Tune Pressure Advance Using the Marlin Generator and Notepad++
Turns out you don't really need a fancy custom code, as the marlin one actually works with RRF with some minor g-code adjustments using the replace all function that notepad provides.
The website I'm referring to: https://marlinfw.org/tools/lin_advance/k-factor.html
This is the line youll be replacing:
M900 K0 ; set K-factor
All you need to do is use the replace all function, which you can access a few ways, starting with ctrl+f and then select the replace tab, or just ctrl +h or under the search tab, there is a replace function. Then all you gotta do is replace all the m900 lines with m572, and this can be done like so:
This method leaves the pressure advance values you set via the generator, but replaces the marlin version with the rrf compatible code
Once you have replaced these, you can save the file as whatever .g you want, and then run it on the printer, so long as you set your other variables correctly, you should be fine.
The code also generates a print k value with the m117 right under the set value, but this doesn't really matter as it doesn't affect anything besides showing you the value its using.
I have done this with a cartesian and corexy printer with completely different specifications Bowden and DD, and both have worked as expected, and I was able to get the correct PA values with a couple runs to narrow down the value.

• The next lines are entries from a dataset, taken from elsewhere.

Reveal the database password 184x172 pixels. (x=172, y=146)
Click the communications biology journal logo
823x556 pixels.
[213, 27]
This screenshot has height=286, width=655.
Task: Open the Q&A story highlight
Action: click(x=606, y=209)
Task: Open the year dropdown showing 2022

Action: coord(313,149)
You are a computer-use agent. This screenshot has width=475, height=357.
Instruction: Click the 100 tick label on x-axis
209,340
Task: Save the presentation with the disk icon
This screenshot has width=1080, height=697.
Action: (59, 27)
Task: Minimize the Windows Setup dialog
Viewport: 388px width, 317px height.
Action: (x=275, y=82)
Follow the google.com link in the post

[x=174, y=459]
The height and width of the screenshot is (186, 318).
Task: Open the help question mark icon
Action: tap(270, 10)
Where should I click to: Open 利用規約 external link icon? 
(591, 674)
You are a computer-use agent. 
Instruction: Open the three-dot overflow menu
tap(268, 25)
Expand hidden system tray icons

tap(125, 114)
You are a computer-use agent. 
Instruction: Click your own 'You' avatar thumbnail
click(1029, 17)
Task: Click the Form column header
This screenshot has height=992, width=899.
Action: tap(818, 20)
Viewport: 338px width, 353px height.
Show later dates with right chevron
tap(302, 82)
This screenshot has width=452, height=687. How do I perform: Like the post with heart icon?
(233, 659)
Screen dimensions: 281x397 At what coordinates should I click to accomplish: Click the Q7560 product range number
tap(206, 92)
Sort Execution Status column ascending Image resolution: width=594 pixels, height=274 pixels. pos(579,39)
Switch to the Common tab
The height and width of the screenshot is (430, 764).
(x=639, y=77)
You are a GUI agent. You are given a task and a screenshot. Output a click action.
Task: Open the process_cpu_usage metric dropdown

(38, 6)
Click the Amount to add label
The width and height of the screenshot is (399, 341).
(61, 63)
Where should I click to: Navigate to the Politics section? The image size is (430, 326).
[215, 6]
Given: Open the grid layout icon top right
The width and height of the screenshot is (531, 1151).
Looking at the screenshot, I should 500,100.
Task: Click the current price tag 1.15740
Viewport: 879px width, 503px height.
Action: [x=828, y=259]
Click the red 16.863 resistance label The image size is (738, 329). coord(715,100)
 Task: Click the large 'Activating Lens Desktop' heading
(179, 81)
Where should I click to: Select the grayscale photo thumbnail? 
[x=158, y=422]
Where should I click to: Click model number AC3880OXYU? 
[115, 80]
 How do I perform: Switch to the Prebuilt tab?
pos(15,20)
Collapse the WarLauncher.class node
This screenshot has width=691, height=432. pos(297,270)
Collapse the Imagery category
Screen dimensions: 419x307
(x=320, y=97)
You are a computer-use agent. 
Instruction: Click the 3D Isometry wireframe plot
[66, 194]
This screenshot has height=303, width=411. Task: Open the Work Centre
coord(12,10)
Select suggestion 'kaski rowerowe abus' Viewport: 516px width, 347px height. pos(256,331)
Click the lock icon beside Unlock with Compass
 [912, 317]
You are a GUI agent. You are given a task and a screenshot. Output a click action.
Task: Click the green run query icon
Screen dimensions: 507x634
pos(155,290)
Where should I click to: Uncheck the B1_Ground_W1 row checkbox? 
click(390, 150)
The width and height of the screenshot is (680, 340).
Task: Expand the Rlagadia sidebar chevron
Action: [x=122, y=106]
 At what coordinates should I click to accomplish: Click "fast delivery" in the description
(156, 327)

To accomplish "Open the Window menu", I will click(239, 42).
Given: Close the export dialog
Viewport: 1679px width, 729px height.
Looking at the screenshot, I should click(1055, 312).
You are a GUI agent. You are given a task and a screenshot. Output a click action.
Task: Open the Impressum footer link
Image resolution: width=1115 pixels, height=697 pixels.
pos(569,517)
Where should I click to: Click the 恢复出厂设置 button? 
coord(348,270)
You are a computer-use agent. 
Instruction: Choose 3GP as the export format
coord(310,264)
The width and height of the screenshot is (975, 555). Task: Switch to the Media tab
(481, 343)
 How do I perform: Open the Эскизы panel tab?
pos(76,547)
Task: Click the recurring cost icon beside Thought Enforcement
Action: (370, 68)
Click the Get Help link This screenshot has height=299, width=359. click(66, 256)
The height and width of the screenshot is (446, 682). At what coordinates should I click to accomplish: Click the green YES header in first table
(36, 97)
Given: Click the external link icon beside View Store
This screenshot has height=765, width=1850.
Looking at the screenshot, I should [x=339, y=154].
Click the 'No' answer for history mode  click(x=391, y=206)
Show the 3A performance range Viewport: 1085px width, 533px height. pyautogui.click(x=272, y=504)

If you have any questions feel free to ask. I'm posting this because I spent way too much time thinking of a good way to calibrate PA without making entirely custom code, cause I suck at that, and I know others looking for an easy solution too.
pro3d last edited by
Interesting idea. I kind of gave up on trying to tune my long bowden with a Titan. I get better and faster prints with normal jerk
I tested your method and it was easy to calibrate, I ended up with 0,5mm retract and S0,15 but I do have a 0,8 Nozzle on so a xyz cube was not very good so I think I just stick with normal jerk
Thanks for posting that.
I like the cube option as it removes any first layer issues from the equation.
@Phaedrux I saw that method but I wasn't able to see the difference as easily as using the Marlin method, although first layer adhesion is important for that test. although it would probably be best to get your first layer down before messing with linear advance anyways IMO.
@pro3d Glad it worked okay for you in your test. Larger nozzles are always weird to deal with.